Bienvenus dans mon univers

Chaque fois que je passe devant les grandes fenêtres de son atelier, je cède à l’indiscrète tentation de regarder, quelques instants au moins, une petite femme blonde absorbée par son ouvrage. J’essaie de deviner quelles formes apparaîtront, quand je vois ses mains délicates et fortes tisser des fils de fer avec l’art d’un orfèvre.
Bien sûr, quelquefois, Sylvie est absente .
J’en profite alors pour laisser mon regard s’imprégner des sculptures achevées et couver des yeux la progression de sa nouvelle œuvre.
Cela fait un an déjà , que Sylvie Cotty-Dancette a aménagé son atelier au rez-de-chaussée de l’immeuble où je vis. Les baies vitrées donnent sur le jardin.Comme elle ne descend que rarement les stores , pour laisser entrer la lumière, je vois ses sculptures chaque fois que je sors ou que j’entre, quand je traverse la cour.

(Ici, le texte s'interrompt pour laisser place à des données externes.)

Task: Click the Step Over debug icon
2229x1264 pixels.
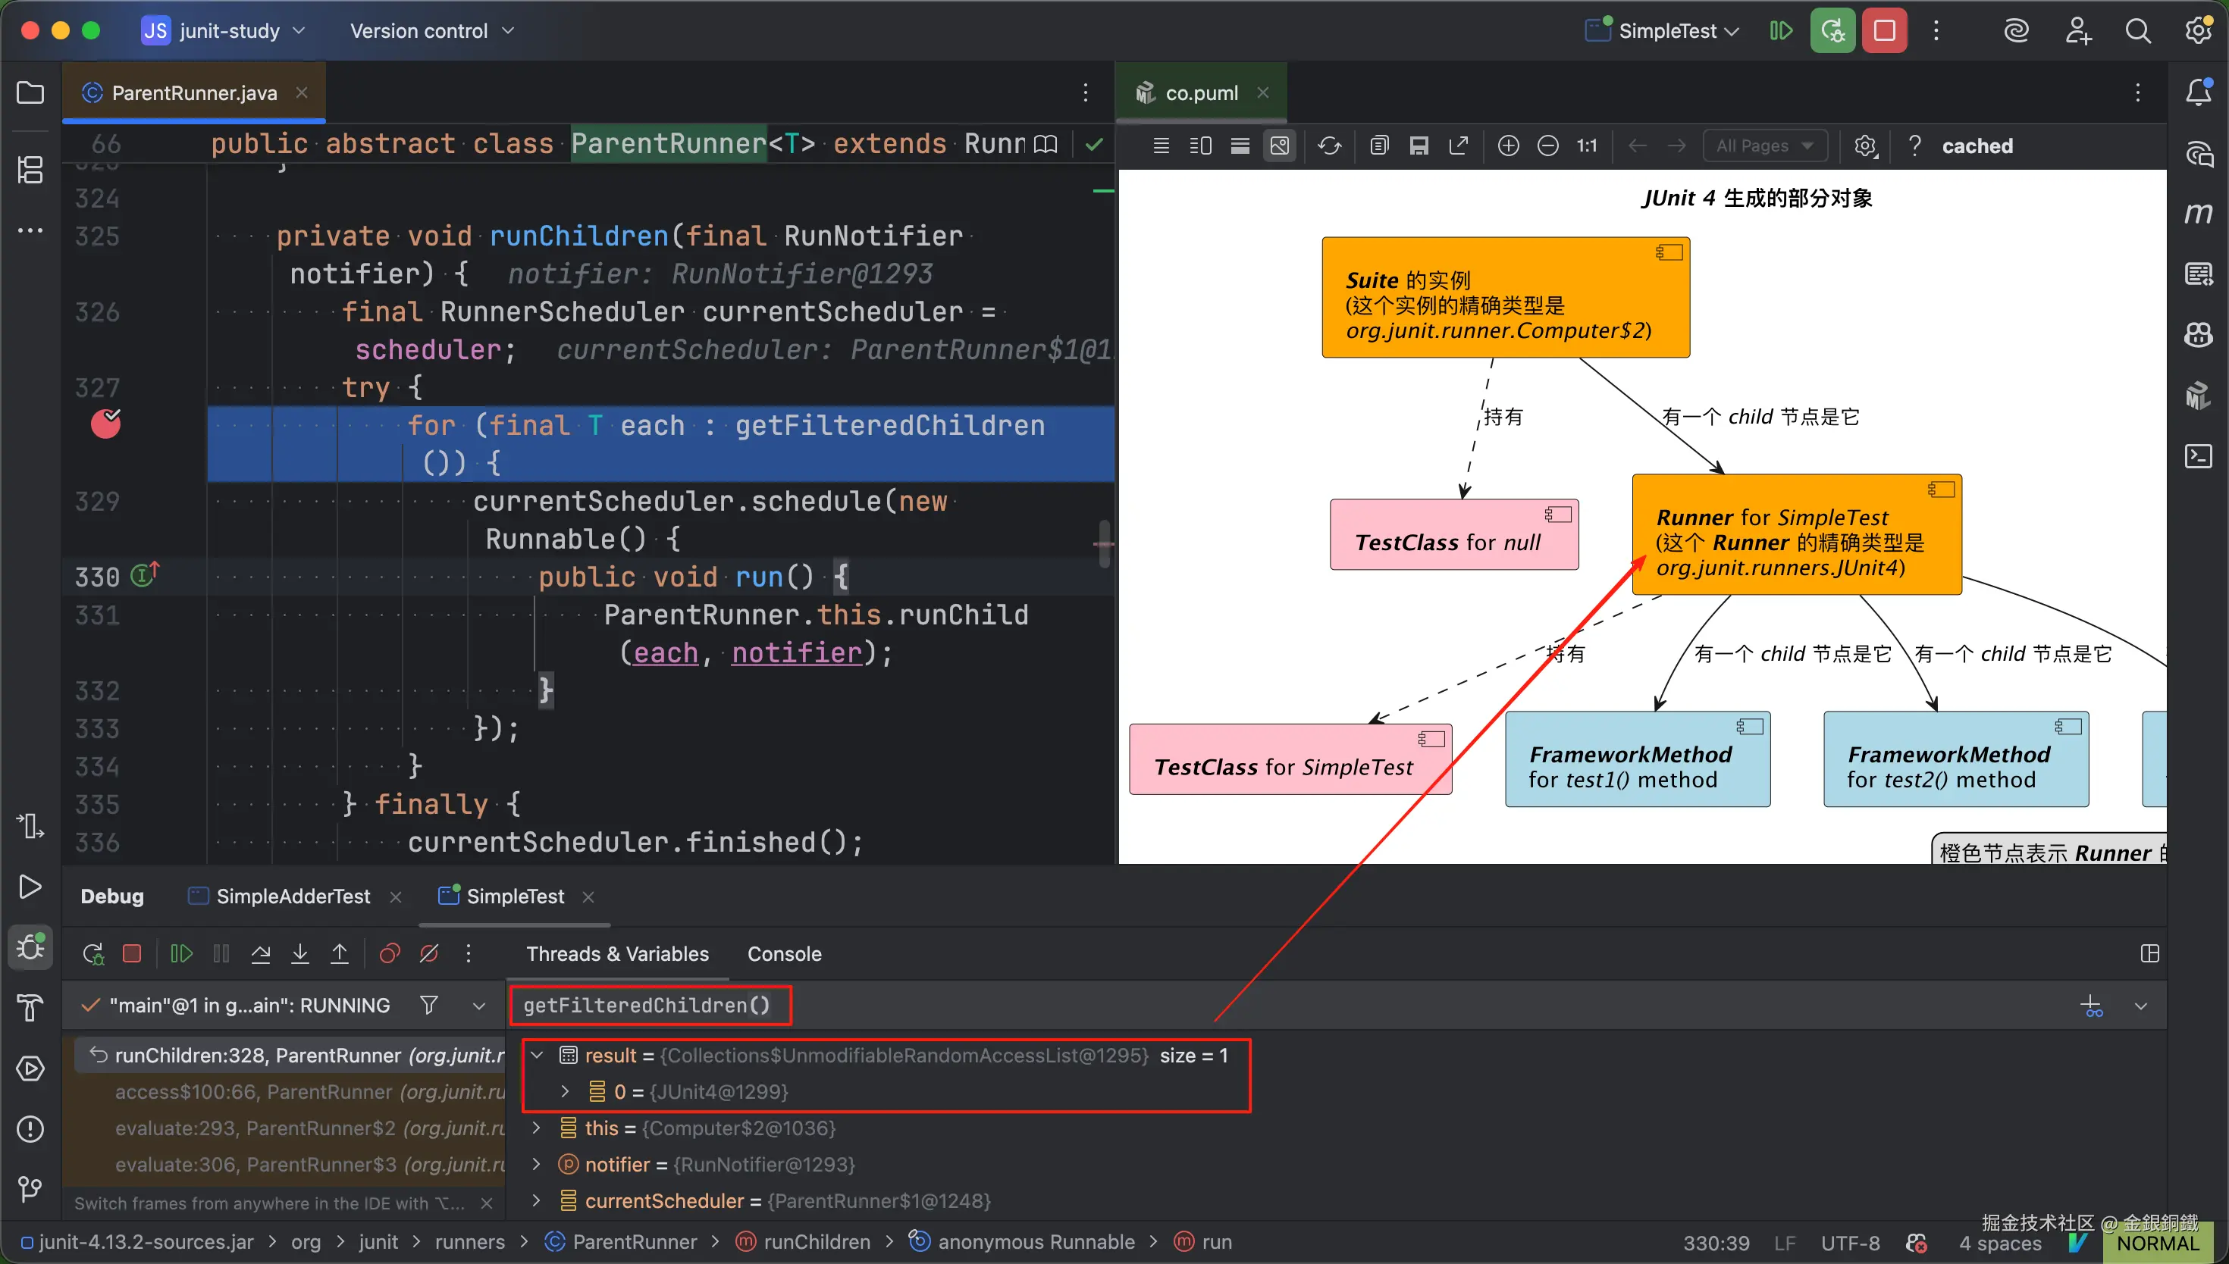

Les sculptures de Sylvie sont grandes. Elle m’explique qu’elle ne peut pas travailler sans donner de l’ampleur à son œuvre.Petit à petit, je découvre sa quête et son but : l’équilibre, le vertige, l’exercice d’acrobatie sur la corde raide de la vie, la fragilité, l’instant critique qui précède le saut dans le vide. Une femme nue assise au bord de l’abîme,cette haute colonne qui lui sert de piédestal, baisse la tête vers le précipice, retenue par sa seule chevelure enroulée autour d’un mystérieux objet. Les sœurs sont deux adolescentes liées par les flancs, elles forment encore une unité, une même personne, mais elles devront se séparer pour parvenir à leur éclosion respective.Un homme effectuant une grande enjambée, se maintient dans un équilibre précaire entre deux rives jonchées d’aiguilles métalliques , fakir sur l’air . Un autre, à moitié assis , tente de s’insérer dans deux encadrements : il s’installe dans les cadres contraignants de l’existence comme derrière les barreaux d’une prison.
Un homme étrange, avec l’envergure d’un oiseau de proie, se tient sur une seule jambe, l’autre très haut vers un ailleurs, sur le point de prendre un vol mystérieux.
Une autre sculpture, colorée , représente juste un ventre proéminent, un sexe géant et deux tronçons de cuisses : clin d’œil à Gustave Courbet et sa toile L’origine du monde
Les yeux des personnages sculptés sont en couleur, les paupières et les cils maquillés.Ils possèdent un regard particulier, qui exprime le déchirement, la frayeur, le harcèlement, le vertige . Mais aussi l’épiphanie. La décision : celle du saut, du passage, de la séparation, naissance ou résurrection : changement de peau
Je vois, lorsque je passe devant l’atelier, les doigts fins de Sylvie,se mouvoir avec maestria pour tordre et tresser les fils de fer qui serviront de squelette à un prochain personnage, qui, comme les autres, naîtra de sa propre histoire.Car les sculptures de Sylvie naissent riches d’une vie antérieure : la femme sur le point de sauter dans le vide pourrait être une amie qui s’est suicidée. ; les sœurs sont peut-être ses filles jumelles. Je devine les histoires de ses autres œuvres.Ainsi, quand je penche mon regard vers l’intérieur de l’atelier de Cotty-Dancette je joue à deviner si tombera ou non le corps en équilibre et à voler les secrets de l’histoire et des sentiments du personnage avec qui j’apprends à lire dans les formes, les silhouettes, les regards.